Bourne included a sequence where the rat-a-tat of machine gun fire, and repeated sound-clips about getting a dwindling number of troops “into the chopper” raised a short-lived, hollow laugh as the audience was reminded of the tragedy of war. The ending, with a quote from Great Expectations, “If she tears your heart to pieces, love her,” brought a remarkable set to a soft and elegaic close.
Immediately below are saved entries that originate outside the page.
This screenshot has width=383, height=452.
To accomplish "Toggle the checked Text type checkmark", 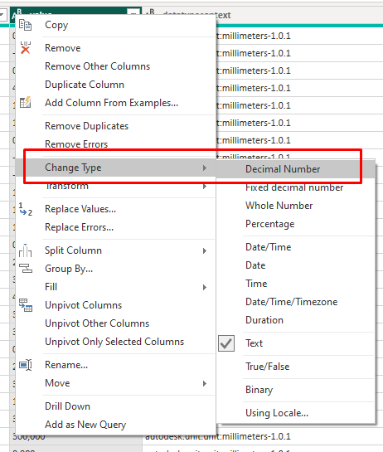I will click(x=226, y=343).
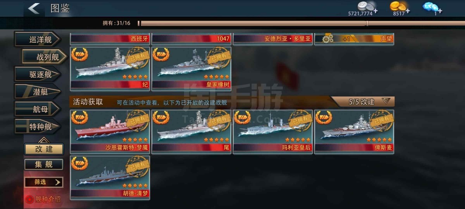Toggle the 改建 filter button

44,149
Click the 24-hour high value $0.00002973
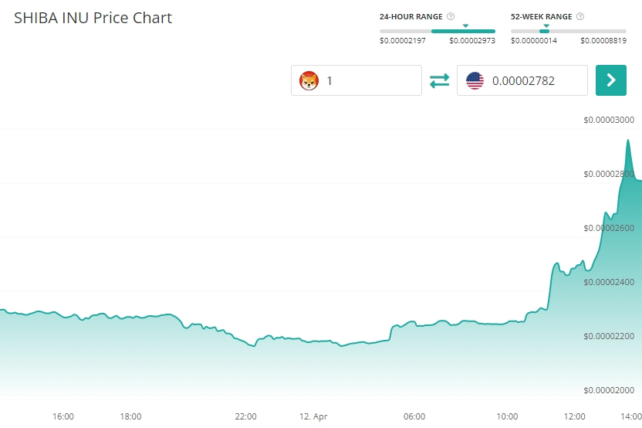This screenshot has height=428, width=642. [472, 40]
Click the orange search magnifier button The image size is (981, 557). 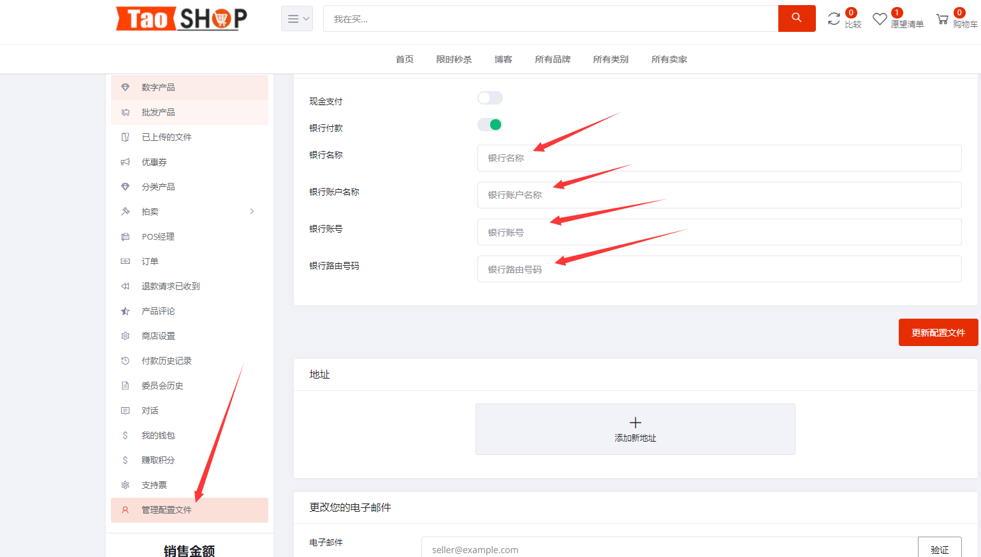(796, 18)
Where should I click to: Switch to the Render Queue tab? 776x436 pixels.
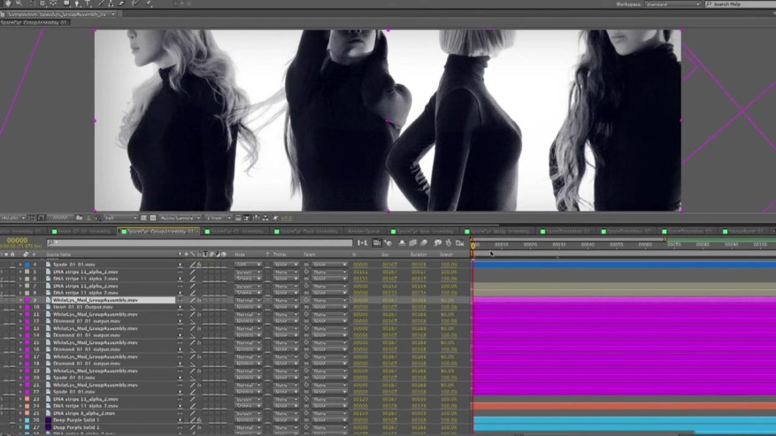[x=365, y=232]
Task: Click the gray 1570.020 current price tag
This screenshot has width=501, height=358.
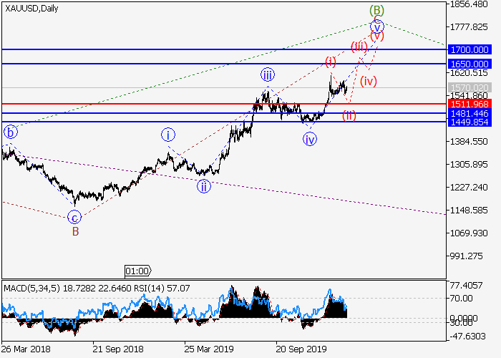Action: pos(469,87)
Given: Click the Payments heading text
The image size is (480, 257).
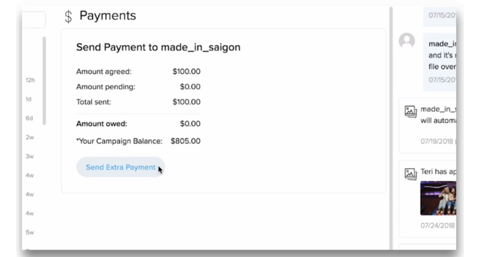Looking at the screenshot, I should [108, 16].
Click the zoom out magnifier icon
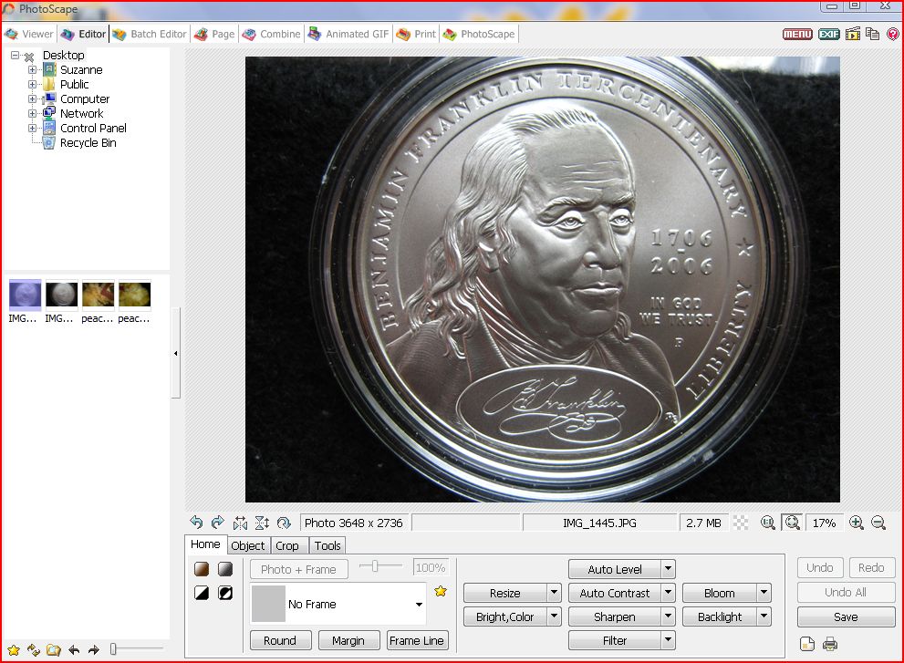This screenshot has width=904, height=663. 878,523
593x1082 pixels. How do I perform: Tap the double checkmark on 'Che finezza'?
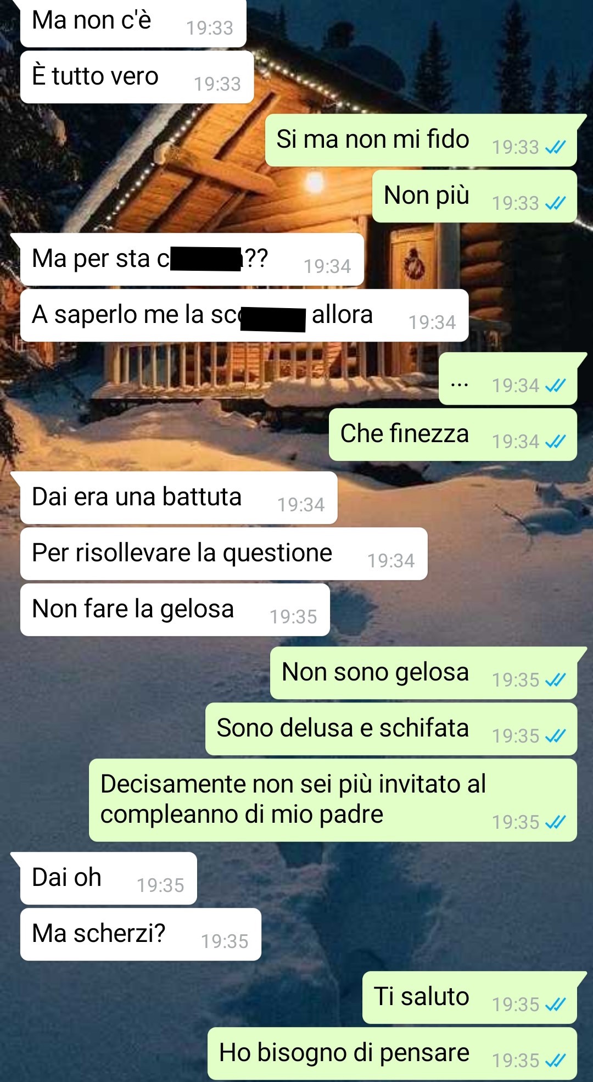555,442
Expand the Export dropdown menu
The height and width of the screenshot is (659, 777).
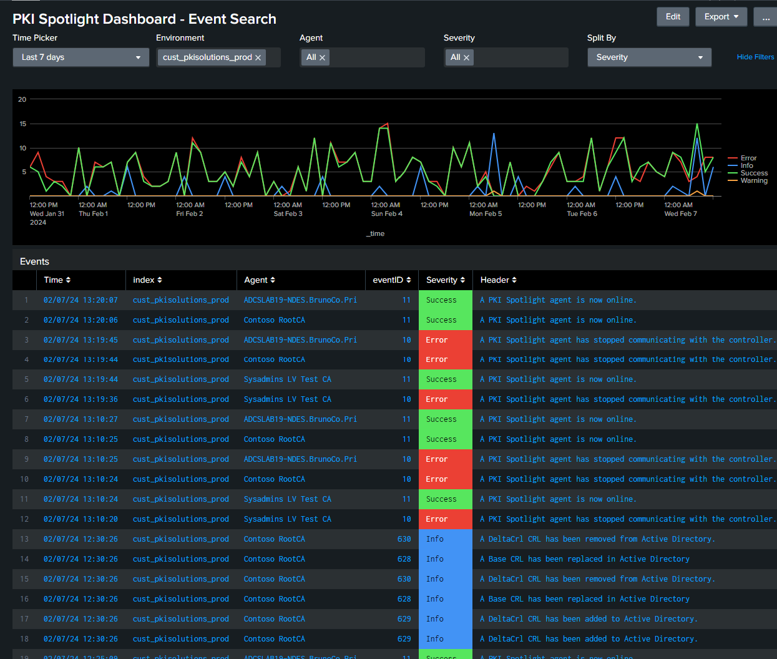721,17
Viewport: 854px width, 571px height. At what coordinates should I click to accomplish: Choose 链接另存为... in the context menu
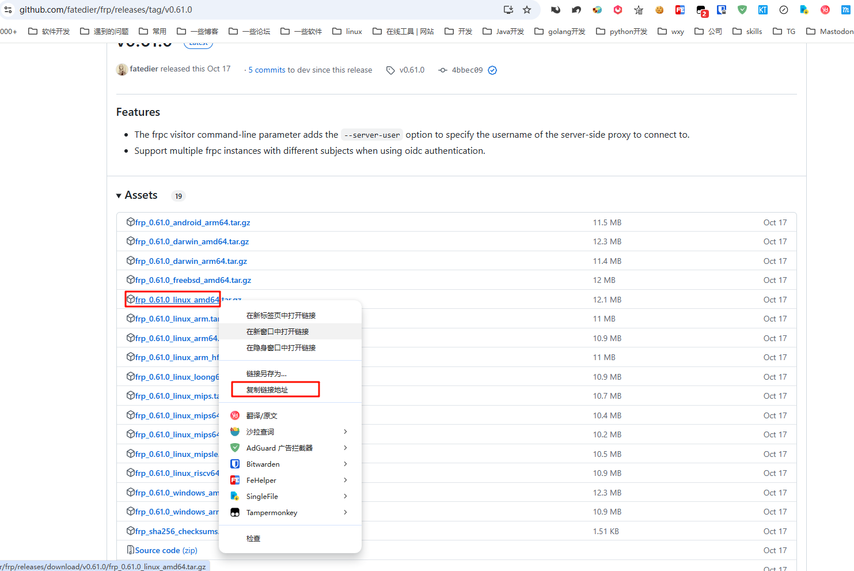[266, 374]
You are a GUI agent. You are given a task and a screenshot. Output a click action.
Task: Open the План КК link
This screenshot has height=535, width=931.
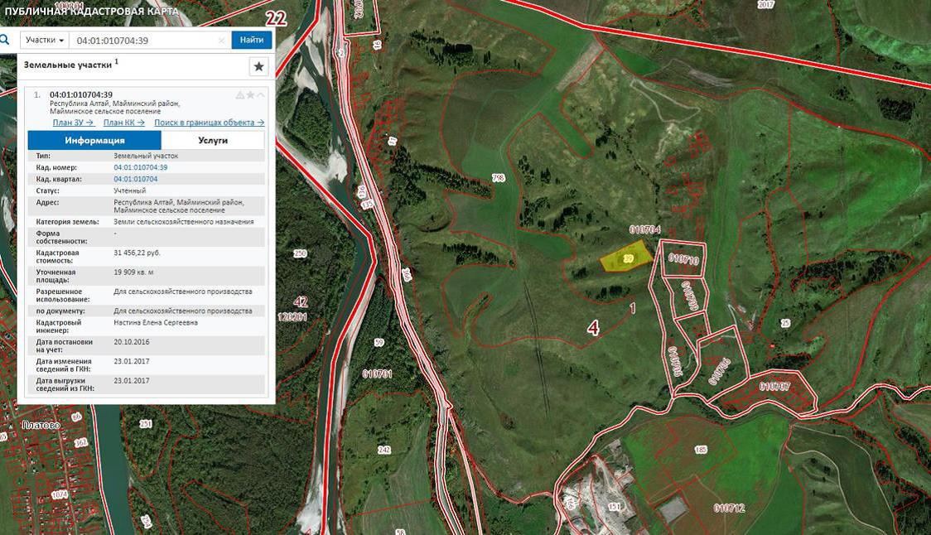click(123, 123)
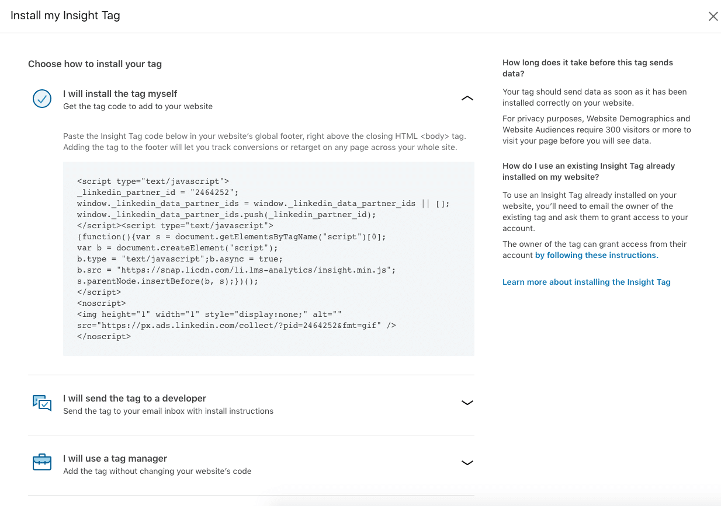Click the _linkedin_partner_id line in the code

(x=158, y=193)
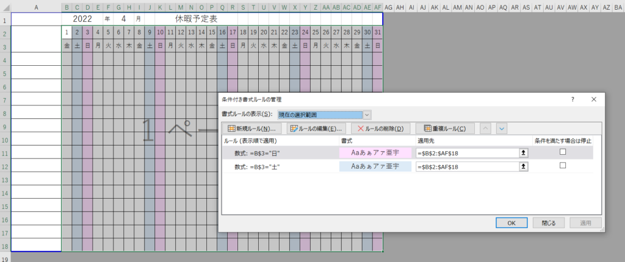The width and height of the screenshot is (625, 262).
Task: Enable stop-if-true for the 日 rule
Action: (563, 152)
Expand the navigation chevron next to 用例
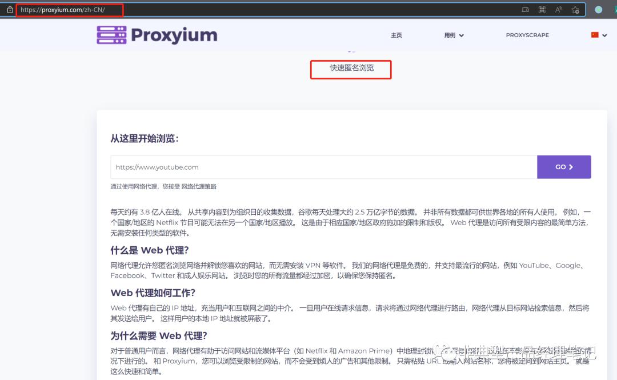Viewport: 617px width, 380px height. [460, 35]
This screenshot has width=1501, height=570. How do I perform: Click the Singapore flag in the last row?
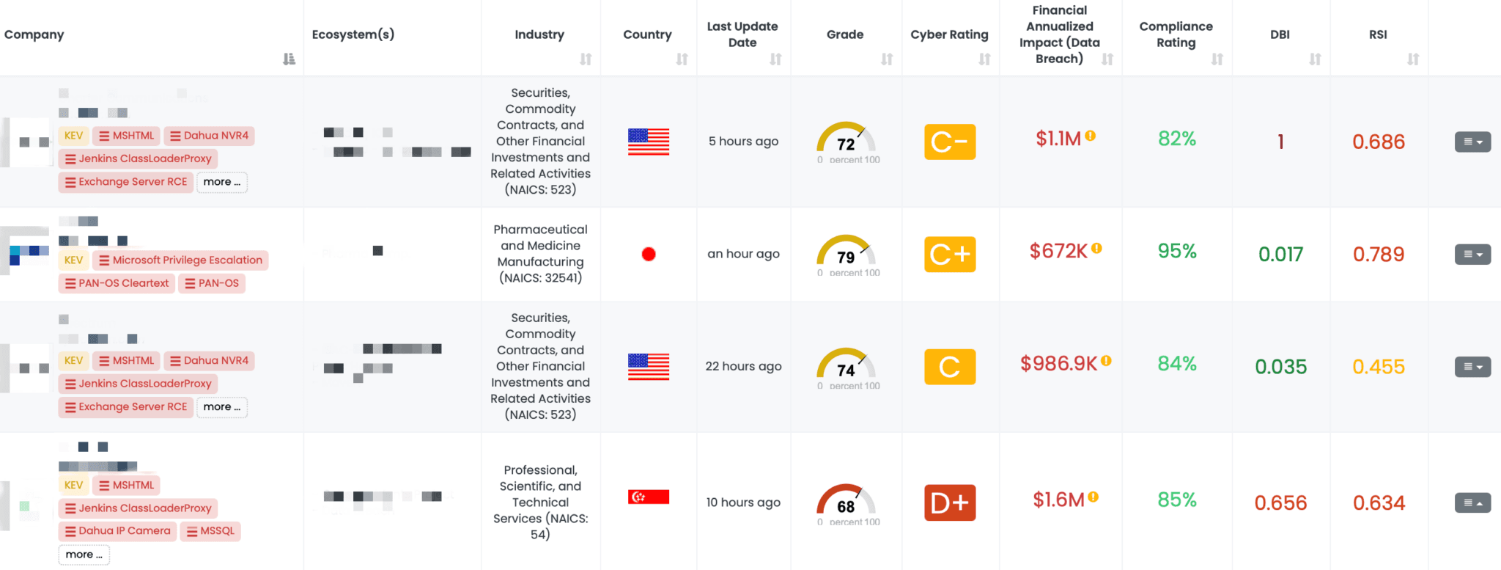pos(648,497)
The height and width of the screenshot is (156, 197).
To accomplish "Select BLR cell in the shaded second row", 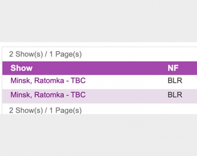I will (x=175, y=95).
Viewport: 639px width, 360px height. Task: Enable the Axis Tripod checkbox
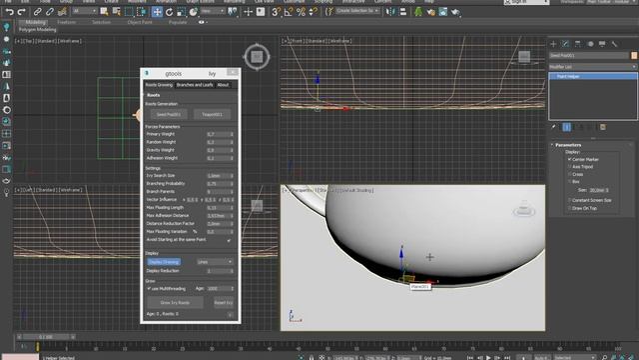[570, 167]
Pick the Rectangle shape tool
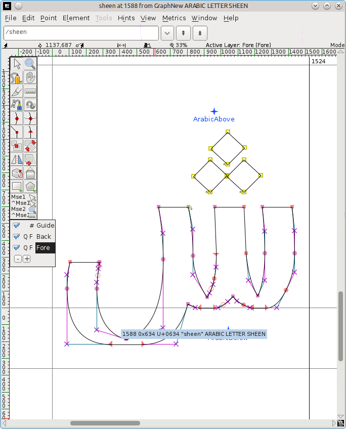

Outhouse – Robin Fincker and Tom Challenger on reeds, Johnny Brierley on bass and Dave Smith on drums played the second set of the evening. The band has as its base Smith’s completely alive and endlessly resourceful and imaginative drummng, with Brierley in perfect lock-step. It’s no wonder that Smith is first call for so many bands. The band worked through complex material with hardly a page of manuscript in sight. Fincker and Challenger both have a beautiful focussed tone on two tenor saxes, and they are strong musicians who interweave and call-and-respond with great subtlety, and by turns with either the grace or the power required. But the strongest impression this band left me was of its Smith/Brierley rhythmic engine -room. It could propel an ocean liner.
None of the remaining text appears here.